Er hatte jedenfalls seinen schönen Erfolg gehabt, falls das sein Hobby war: er hatte mich höllisch erschreckt und letztlich in Panik versetzt. Schnell stürzte ich ins Auto und brauste davon. Da sah ich etwa 100 m weiter das Autobahn-Streckentelephon. Ich hob den Hörer ab, immer mit dem Blick auf den Waldrand, um bei Erscheinen des Mannes schnell wieder ins Auto zu springen. Zum Glück kam er nicht.
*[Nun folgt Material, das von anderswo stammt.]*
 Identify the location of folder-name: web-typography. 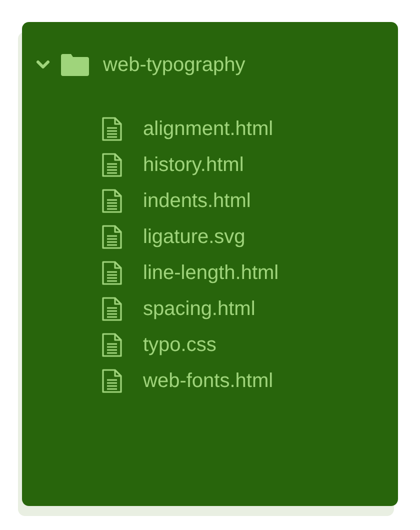
(174, 65).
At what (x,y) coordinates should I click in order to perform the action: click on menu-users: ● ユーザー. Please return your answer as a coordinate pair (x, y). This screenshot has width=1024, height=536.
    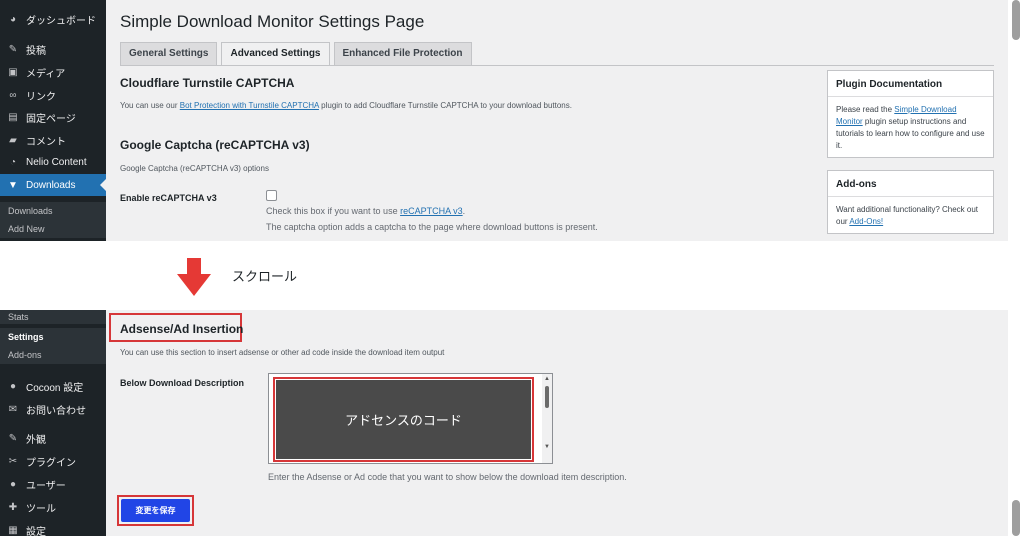
    Looking at the image, I should click on (53, 484).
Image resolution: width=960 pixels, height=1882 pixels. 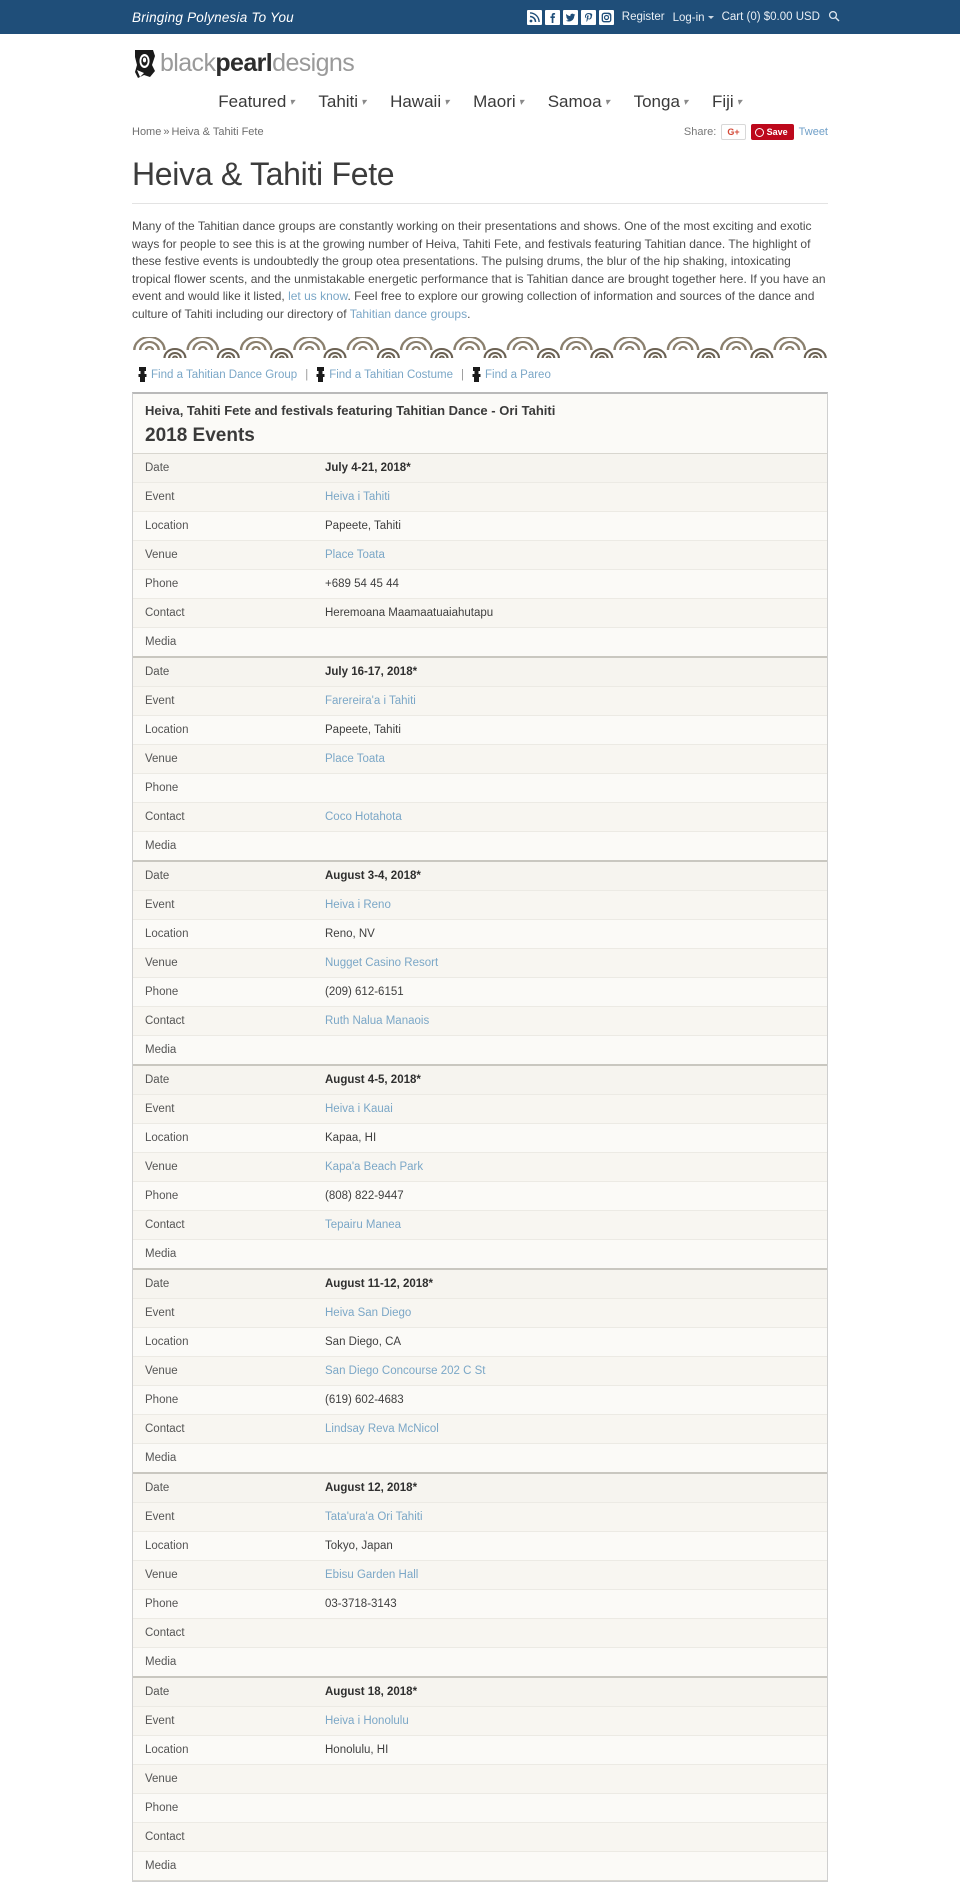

Auf der anderen Seite wurde abgehoben, es meldete sich ganz richtig die Streckenwache Baden-Baden, und aus mir - immer noch adrenalingeladen und geschockt - sprudelte es nur so heraus: "Sie müssen sofort kommen und einen Sittenstrolch festnehmen, der mich verfolgt hat, hier im Wald, er ist mit dem Fahrrad da, machen sie schnell, vielleicht ist er gefährlich...."
An dieser Stelle ging mir die Puste aus, was mein Zuhörer dazu benutzte, mich zu unterbrechen. Er liess ein krächzendes, boshaft-belustigtes Lachen entweichen und sagte erstaunt: "Ah, ist er jetzt schon da, der kommt doch sonst erst im Sommer."